» **WHAT IS BEING ASKED**
The answer must be an exact copy of every record.

» **SUPPLIED MATERIAL**
--- START ---

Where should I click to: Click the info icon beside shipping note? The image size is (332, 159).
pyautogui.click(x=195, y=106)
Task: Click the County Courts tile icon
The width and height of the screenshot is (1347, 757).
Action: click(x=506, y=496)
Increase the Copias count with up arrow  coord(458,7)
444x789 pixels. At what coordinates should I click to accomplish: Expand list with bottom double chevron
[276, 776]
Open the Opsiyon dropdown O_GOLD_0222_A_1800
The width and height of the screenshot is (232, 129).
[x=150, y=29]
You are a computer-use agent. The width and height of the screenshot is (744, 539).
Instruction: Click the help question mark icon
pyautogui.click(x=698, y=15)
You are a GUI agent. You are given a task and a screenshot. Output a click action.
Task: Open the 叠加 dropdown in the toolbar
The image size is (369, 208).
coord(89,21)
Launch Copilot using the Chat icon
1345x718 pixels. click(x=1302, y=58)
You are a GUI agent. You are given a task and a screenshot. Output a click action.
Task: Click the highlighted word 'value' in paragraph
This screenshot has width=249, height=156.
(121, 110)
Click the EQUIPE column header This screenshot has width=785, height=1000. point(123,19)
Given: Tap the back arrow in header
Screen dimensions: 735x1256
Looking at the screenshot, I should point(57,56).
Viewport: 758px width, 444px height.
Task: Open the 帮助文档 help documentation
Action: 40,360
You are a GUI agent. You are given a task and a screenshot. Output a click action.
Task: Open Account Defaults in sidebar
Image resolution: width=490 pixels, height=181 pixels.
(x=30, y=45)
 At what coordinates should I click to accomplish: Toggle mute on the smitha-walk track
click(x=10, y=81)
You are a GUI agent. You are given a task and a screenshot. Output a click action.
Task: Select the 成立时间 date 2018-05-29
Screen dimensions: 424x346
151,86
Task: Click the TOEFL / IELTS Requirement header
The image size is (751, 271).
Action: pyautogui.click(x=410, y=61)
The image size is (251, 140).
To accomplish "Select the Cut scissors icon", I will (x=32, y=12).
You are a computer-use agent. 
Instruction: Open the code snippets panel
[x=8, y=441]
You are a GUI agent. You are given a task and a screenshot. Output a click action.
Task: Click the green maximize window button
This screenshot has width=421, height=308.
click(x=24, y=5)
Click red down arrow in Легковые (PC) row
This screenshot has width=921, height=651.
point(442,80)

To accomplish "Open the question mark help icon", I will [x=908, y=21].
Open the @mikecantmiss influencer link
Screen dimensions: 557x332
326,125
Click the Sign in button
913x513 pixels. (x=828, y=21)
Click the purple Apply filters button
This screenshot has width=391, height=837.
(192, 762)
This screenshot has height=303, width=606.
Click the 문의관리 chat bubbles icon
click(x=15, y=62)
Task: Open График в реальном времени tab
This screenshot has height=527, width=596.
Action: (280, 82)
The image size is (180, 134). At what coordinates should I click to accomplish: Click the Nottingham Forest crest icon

--- END ---

» **WORKED SOLUTION**
Where should I click to: Click the info icon beside shipping note? The image size is (332, 159).
pyautogui.click(x=195, y=106)
Task: Click the County Courts tile icon
The width and height of the screenshot is (1347, 757).
Action: click(x=506, y=496)
Increase the Copias count with up arrow  coord(458,7)
444x789 pixels. At what coordinates should I click to accomplish: Expand list with bottom double chevron
[276, 776]
Open the Opsiyon dropdown O_GOLD_0222_A_1800
The width and height of the screenshot is (232, 129).
[x=150, y=29]
You are a computer-use agent. The width and height of the screenshot is (744, 539).
Instruction: Click the help question mark icon
pyautogui.click(x=698, y=15)
You are a GUI agent. You are given a task and a screenshot. Output a click action.
Task: Open the 叠加 dropdown in the toolbar
The image size is (369, 208).
coord(89,21)
Launch Copilot using the Chat icon
1345x718 pixels. click(x=1302, y=58)
You are a GUI agent. You are given a task and a screenshot. Output a click action.
Task: Click the highlighted word 'value' in paragraph
This screenshot has width=249, height=156.
(121, 110)
Click the EQUIPE column header This screenshot has width=785, height=1000. point(123,19)
Given: Tap the back arrow in header
Screen dimensions: 735x1256
Looking at the screenshot, I should point(57,56).
Viewport: 758px width, 444px height.
Task: Open the 帮助文档 help documentation
Action: 40,360
You are a GUI agent. You are given a task and a screenshot. Output a click action.
Task: Open Account Defaults in sidebar
Image resolution: width=490 pixels, height=181 pixels.
(x=30, y=45)
 At what coordinates should I click to accomplish: Toggle mute on the smitha-walk track
click(x=10, y=81)
You are a GUI agent. You are given a task and a screenshot. Output a click action.
Task: Select the 成立时间 date 2018-05-29
Screen dimensions: 424x346
151,86
Task: Click the TOEFL / IELTS Requirement header
The image size is (751, 271).
Action: pyautogui.click(x=410, y=61)
The image size is (251, 140).
To accomplish "Select the Cut scissors icon", I will (x=32, y=12).
You are a computer-use agent. 
Instruction: Open the code snippets panel
[x=8, y=441]
You are a GUI agent. You are given a task and a screenshot. Output a click action.
Task: Click the green maximize window button
This screenshot has width=421, height=308.
click(x=24, y=5)
Click red down arrow in Легковые (PC) row
This screenshot has width=921, height=651.
point(442,80)

To accomplish "Open the question mark help icon", I will [x=908, y=21].
Open the @mikecantmiss influencer link
Screen dimensions: 557x332
326,125
Click the Sign in button
913x513 pixels. (x=828, y=21)
Click the purple Apply filters button
This screenshot has width=391, height=837.
(192, 762)
This screenshot has height=303, width=606.
Click the 문의관리 chat bubbles icon
click(x=15, y=62)
Task: Open График в реальном времени tab
This screenshot has height=527, width=596.
Action: (280, 82)
The image size is (180, 134). At what coordinates should I click to accomplish: Click the Nottingham Forest crest icon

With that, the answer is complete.